=== Fragment źródłowy ===
┌──

Pomimo licznych kampanii Polki nadal nie robią badań cytologicznych.
Rak szyjki macicy co roku diagnozowany jest u 3,5 tys. Polek. Z danych Krajowego Rejestru Nowotworów wynika, że połowa chorych, u których wykryto raka szyjki macicy, umiera. Bo Polki nadal nie robią badań profilaktycznych. W Polsce z bezpłatnych badań przesiewowych korzysta zaledwie ok. 22 proc. kobiet kwalifikujących się do programu. Połowa chorych, u których wykryto raka szyjki macicy, nigdy nie miała wykonanej cytologii.
– Cytologia ma znamienny wpływ na diagnostykę, szczególnie, jeżeli jest wykonywana u kobiet, u których nie stwierdzono żadnych objawów, u kobiet, które są podczas rutynowych wizyt, najlepiej w badaniach przesiewowych – mówi dr hab. n. med. Lubomir Bodnar, zastępca kierownika Kliniki Onkologii w Wojskowym Instytucie Medycznym. Badanie cytologiczne pozwala wykryć zmiany wywołane przez wirusa HPV, ale nie samą jego obecność. Do tego celu służy test DNA HPV. Ocenia on obecność i typ wirusa, a tym samym stopień zagrożenia rzwojem raka szyjki macicy. Pozwala więc wykryć infekcję na długo przed wystąpieniem zmian nowotworowych.

└──

=== Zadania do wykonania ===
1: Przepisz ponownie z tekstu o badaniach cytologicznych fragment, który zaczyna się od słów zawierających „Rak szyjki macicy”, a kończy na „miała wykonanej cytologii.”.
2: Kontynuuj tekst o profilaktyce raka szyjki macicy, pisząc dalej od jego ostatniego zdania.

=== Wyciąg z danych ===
┌──

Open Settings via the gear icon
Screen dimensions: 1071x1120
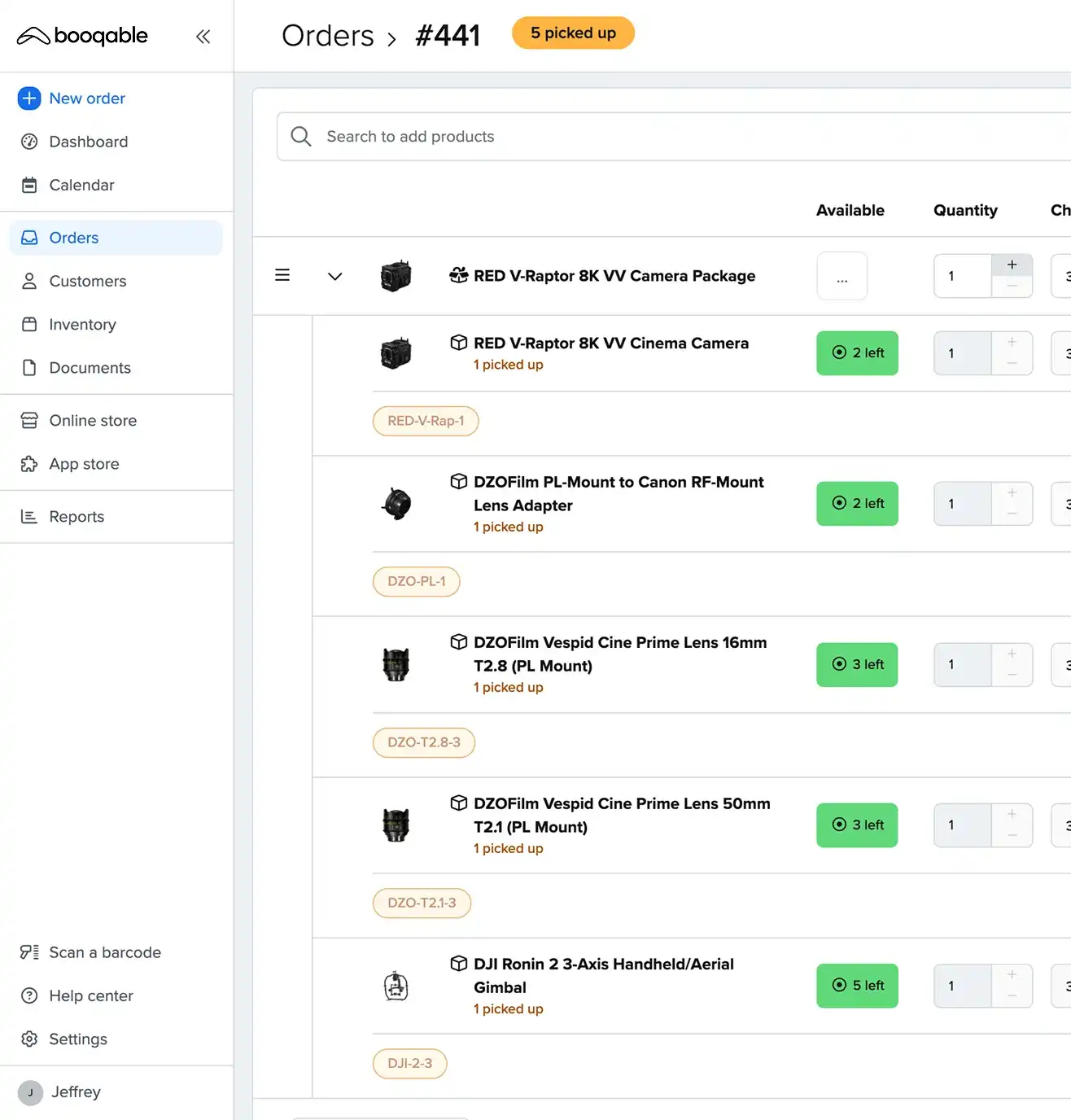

└──

=== Wyniki ćwiczenia ===
1:
Rak szyjki macicy co roku diagnozowany jest u 3,5 tys. Polek. Z danych Krajowego Rejestru Nowotworów wynika, że połowa chorych, u których wykryto raka szyjki macicy, umiera. Bo Polki nadal nie robią badań profilaktycznych. W Polsce z bezpłatnych badań przesiewowych korzysta zaledwie ok. 22 proc. kobiet kwalifikujących się do programu. Połowa chorych, u których wykryto raka szyjki macicy, nigdy nie miała wykonanej cytologii.

2:
– Są specjalistyczne testy, które badają DNA wirusa HPV i one są bardzo efektywne, jeśli chodzi o wykrywanie nosicielstwa tej infekcji – mówi Bodnar.
Zdaniem lekarzy mitem jest to, że tylko kobiety mające wielu partnerów seksualnych chorują na raka szyjki macicy. W jednym z badań epidemiologicznych stwierdzono wręcz odwrotnie – najczęściej ten nowotwór jest diagnozowany u kobiet, które od lat mają stałego partnera lub od dawna nie prowadzą współżycia.